Qui s’intéresse aux faits et gestes du parlement européen – mis à part les eurodéputés eux-mêmes ? Quasiment personne, et cela vaut sans doute mieux pour cette assemblée qui siège à Strasbourg (et à Bruxelles), car l’une de ses dernières initiatives confine à l’odieux ou au grotesque. On ne sait s’il faut en pleurer ou en rire…
Réagissant à l’attaque violente et massive de l’Iran par la coalition israelo-américaine, les eurodéputés de la commission des affaires étrangères se sont mis en quête de personnalités susceptibles de gouverner le pays bombardé dès lors que les autorités de ce dernier auront été éliminées – ce qui est un but plus ou moins avoué (mais probablement inatteignable) de l’invasion étrangère.
Les europarlementaires voulaient établir une liste de huit personnes censées représenter « la diversité de l’opposition iranienne ». A tout seigneur, tout honneur, Reza Pahlavi, le fils du chah renversé par la révolution de 1979, figure en tête de liste.
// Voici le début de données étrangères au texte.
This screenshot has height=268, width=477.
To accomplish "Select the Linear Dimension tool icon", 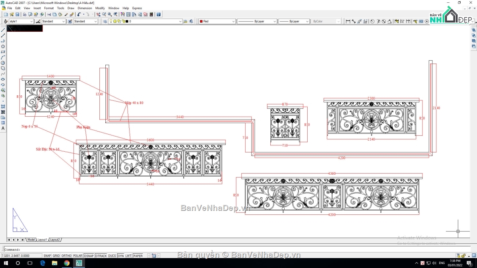I will coord(348,21).
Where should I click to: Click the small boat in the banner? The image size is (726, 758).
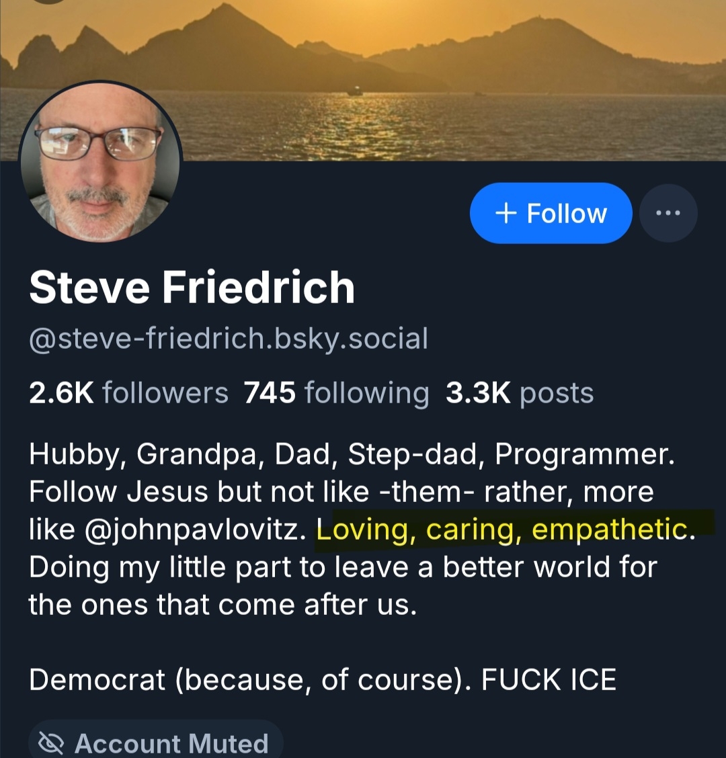(x=354, y=91)
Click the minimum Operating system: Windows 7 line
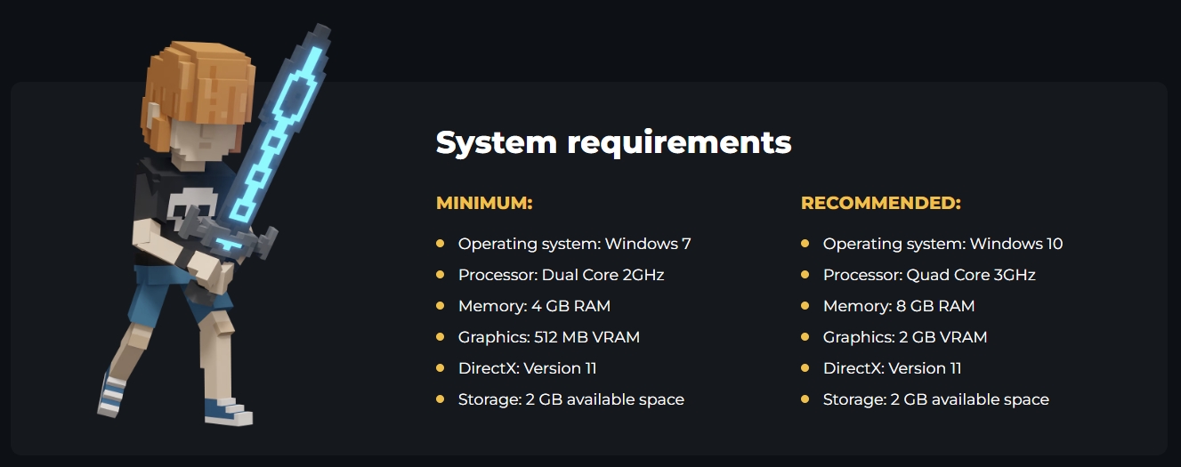 pos(574,244)
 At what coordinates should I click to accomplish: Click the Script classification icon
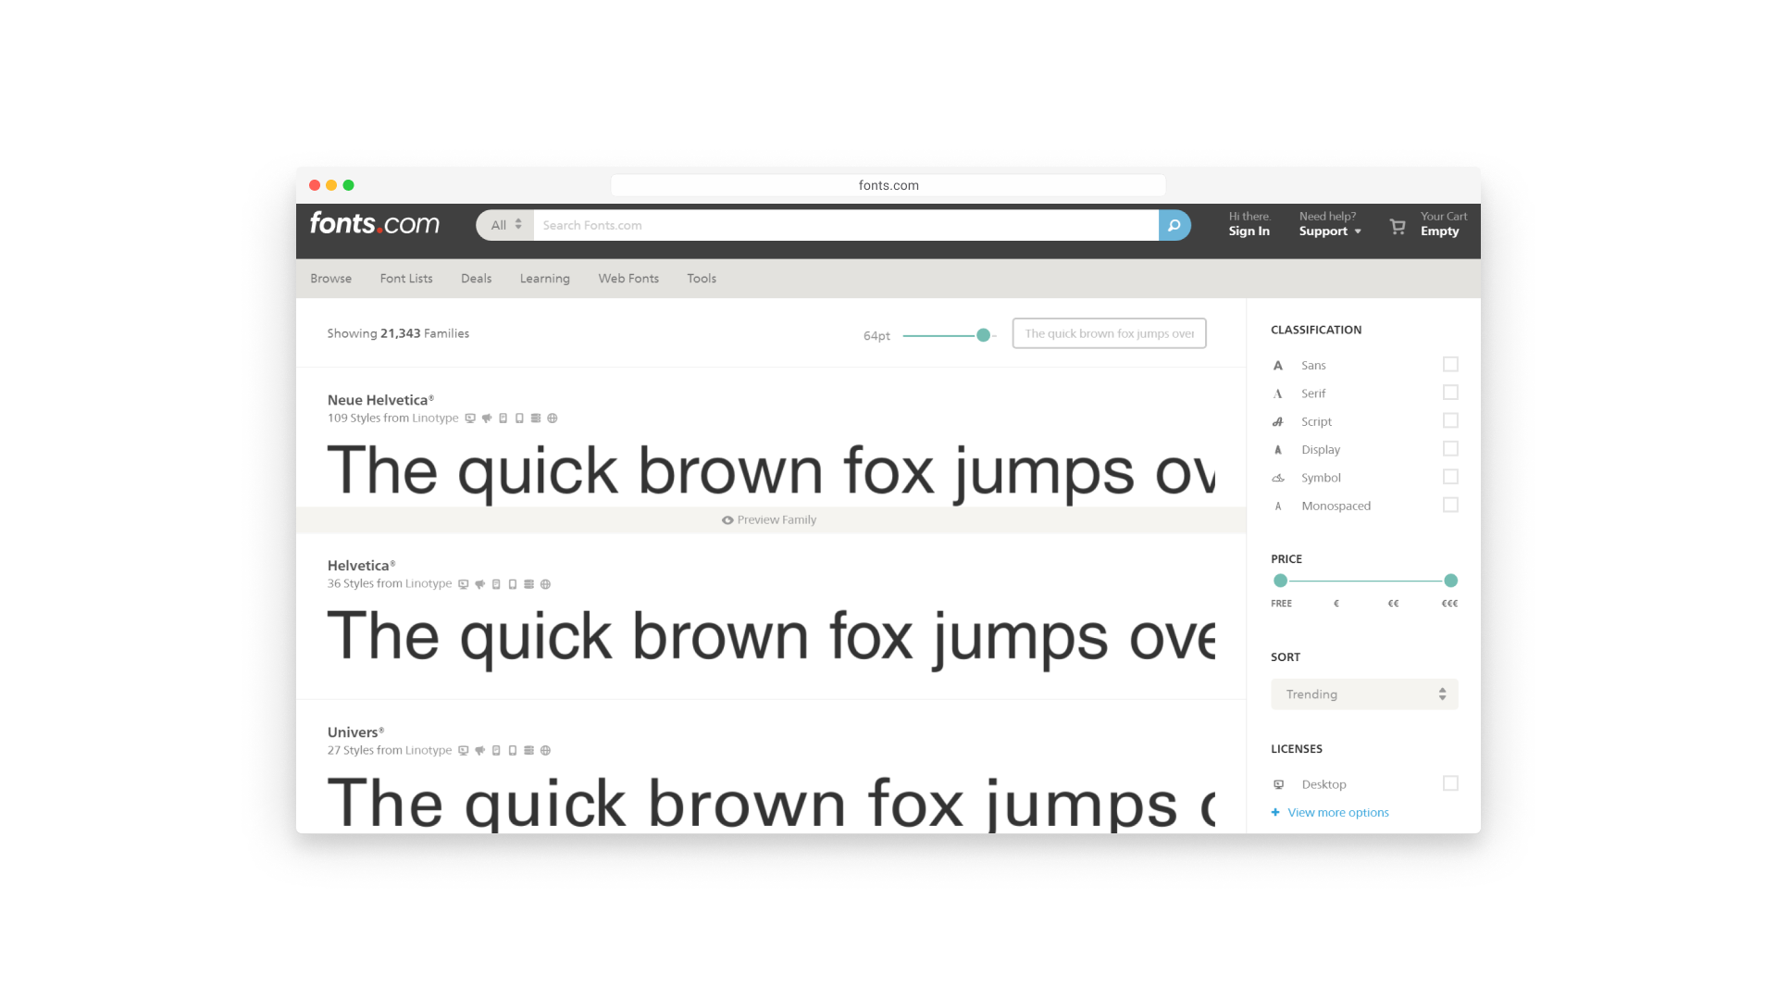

Exilé aux Etats-Unis, l’héritier monarchique n’a pas remis les pieds en Iran depuis près d’un demi-siècle. Son nom a cependant été scandé dans les manifestations de la diaspora iranienne en Europe en janvier et février de cette année, et plus marginalement dans le pays lui-même.
Surtout, il ne manque pas de soutiens au sein de l’Assemblée de Strasbourg. Ainsi, le Finlandais Sebastian Tynkkynen du groupe ECR (droite) a loué sa « visibilité et (sa) reconnaissance internationales ». La lauréate du prix Nobel de la paix Shirin Ebadi figure également parmi les personnalités sollicitées.
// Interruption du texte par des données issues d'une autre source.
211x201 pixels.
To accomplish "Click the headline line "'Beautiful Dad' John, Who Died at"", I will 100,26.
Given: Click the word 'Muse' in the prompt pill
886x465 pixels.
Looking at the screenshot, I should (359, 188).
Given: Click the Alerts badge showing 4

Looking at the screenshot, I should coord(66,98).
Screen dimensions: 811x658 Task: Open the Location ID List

Par ailleurs, au sein de la bulle européenne, les Moudjahidines du peuple (et le front CNRI qu’ils dirigent) comptent également des partisans. Ce mouvement, à l’origine révolutionnaire, s’était largement discrédité pendant la guerre entre l’Iran et l’Irak (1980-1988) en se rangeant du côté de ce dernier pays.
Depuis, il s’est acquis des soutiens au sein des néo-conservateurs américains. Pour sa part, l’eurodéputée allemande Hannah Neumann, du groupe des Verts, a plaidé pour une « une représentation équilibrée de la société civile et de l’opposition dans la diaspora ». Cependant, malgré le soutien de nombreux membres des Libéraux européens, cette proposition ne semblait pas devoir être retenue.
En fait, le détail de la liste importe peu. C’est plutôt la démarche qui attire l’attention : les eurodéputés renouent ainsi avec des mœurs et une époque coloniales, époque où l’on discutait tranquillement de quel roitelet ou marionnette telle ou telle colonie lointaine avait besoin.